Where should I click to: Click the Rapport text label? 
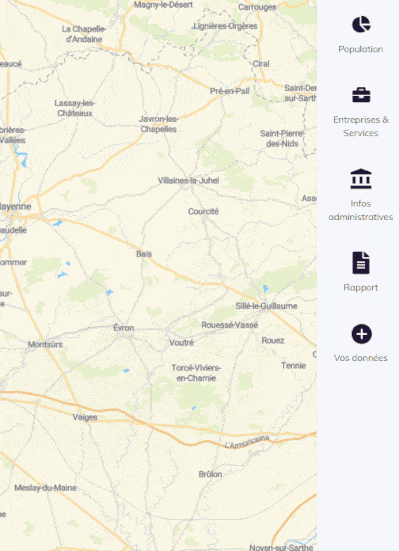pos(361,287)
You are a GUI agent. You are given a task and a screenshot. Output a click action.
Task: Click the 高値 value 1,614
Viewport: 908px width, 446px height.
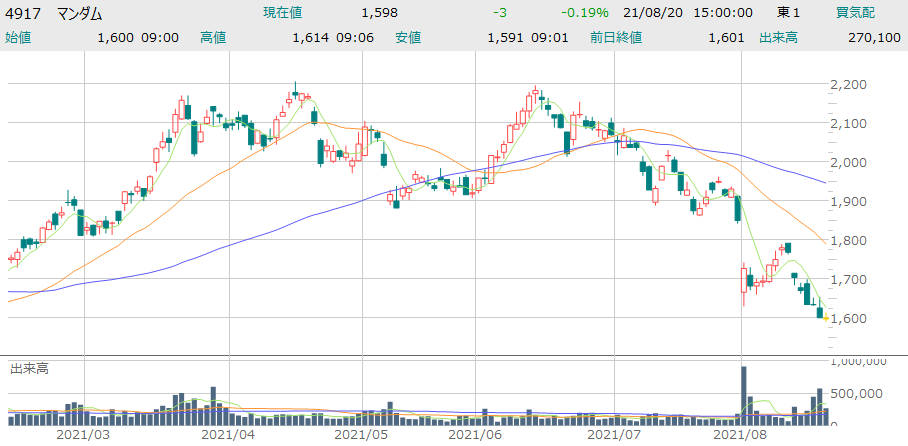311,38
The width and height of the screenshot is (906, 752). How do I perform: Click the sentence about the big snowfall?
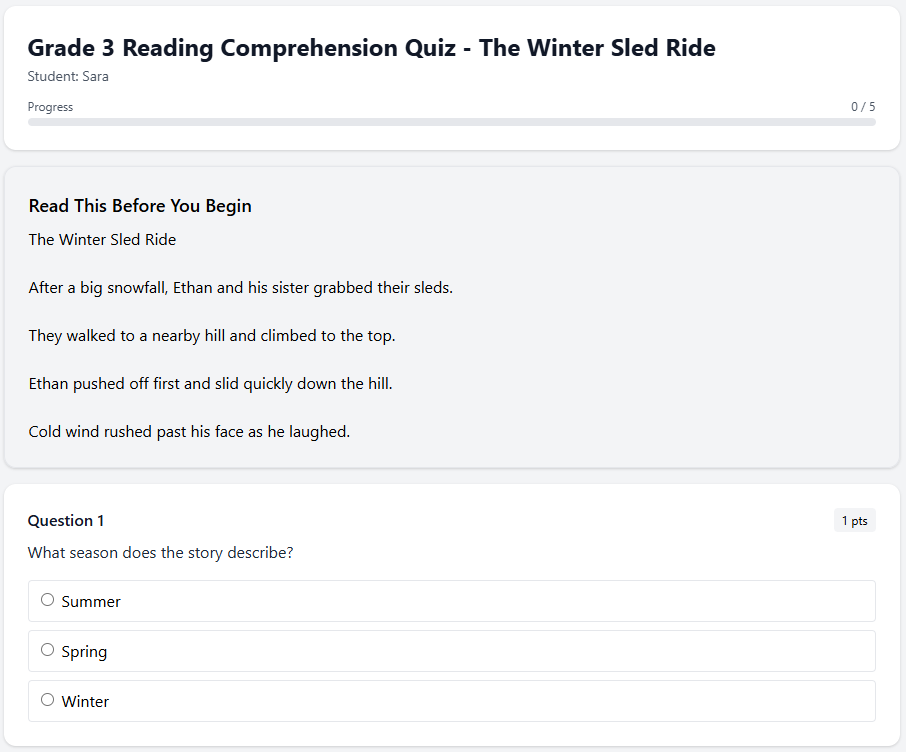tap(239, 287)
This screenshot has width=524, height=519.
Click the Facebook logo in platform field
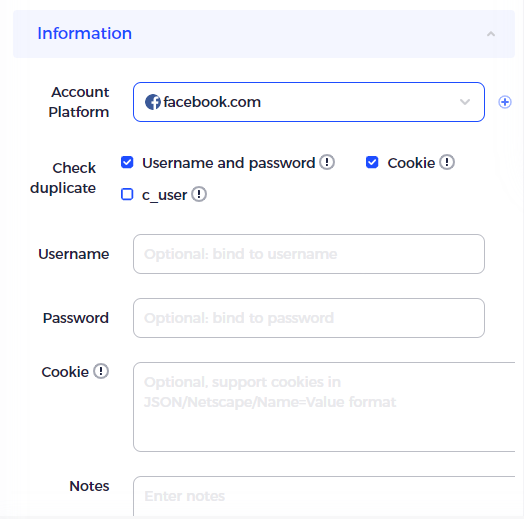[153, 102]
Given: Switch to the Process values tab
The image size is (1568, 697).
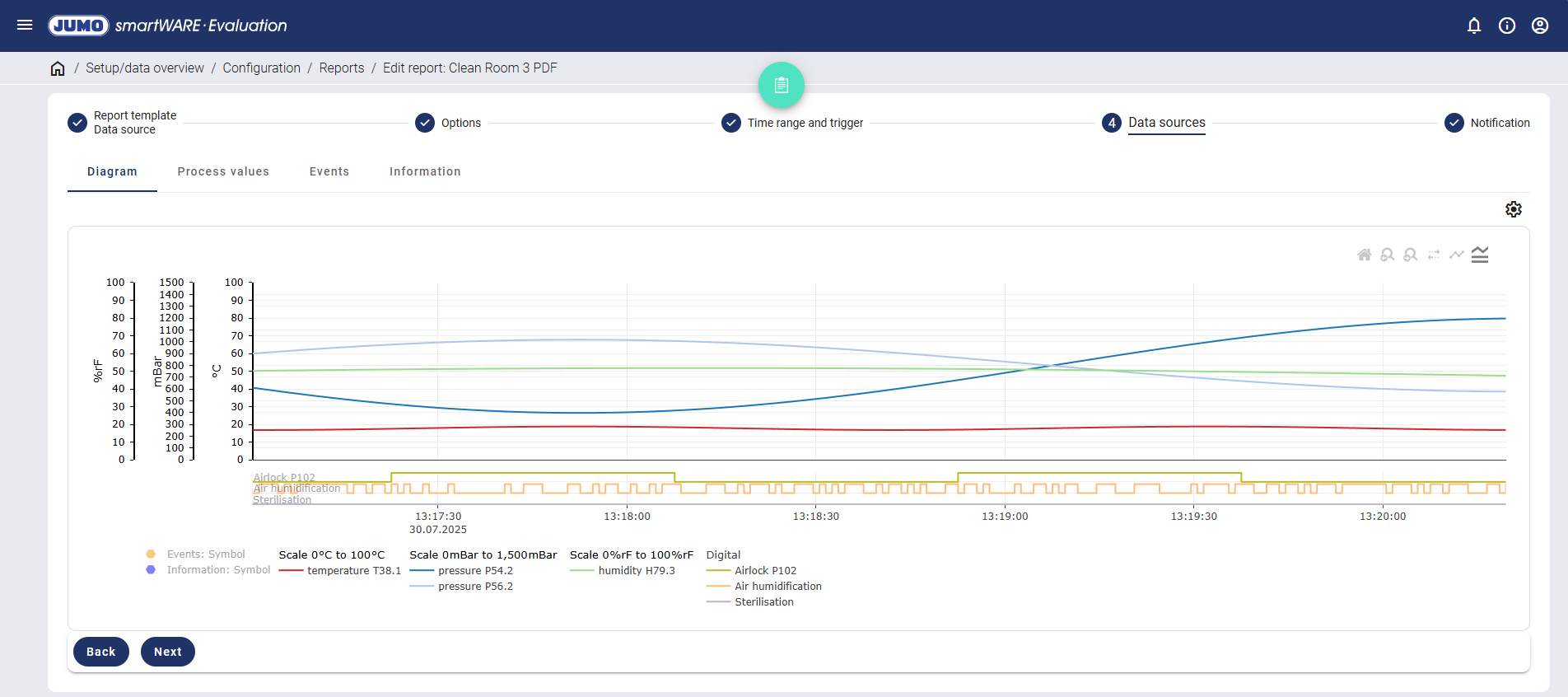Looking at the screenshot, I should point(223,171).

[Work instructions]: Strip out the pictures and reproduce the remaining material above exactly.

[Reply to the task]:
Where should I click to: Click the Rapport text label? 
pos(361,287)
You are a GUI agent. You are given a task and a screenshot. Output a click action.
Task: Click the 高値 value 1,614
Viewport: 908px width, 446px height.
311,38
The width and height of the screenshot is (906, 752). How do I perform: Click the sentence about the big snowfall?
tap(239, 287)
This screenshot has width=524, height=519.
Click the Facebook logo in platform field
[153, 102]
Given: Switch to the Process values tab
The image size is (1568, 697).
Looking at the screenshot, I should point(223,171).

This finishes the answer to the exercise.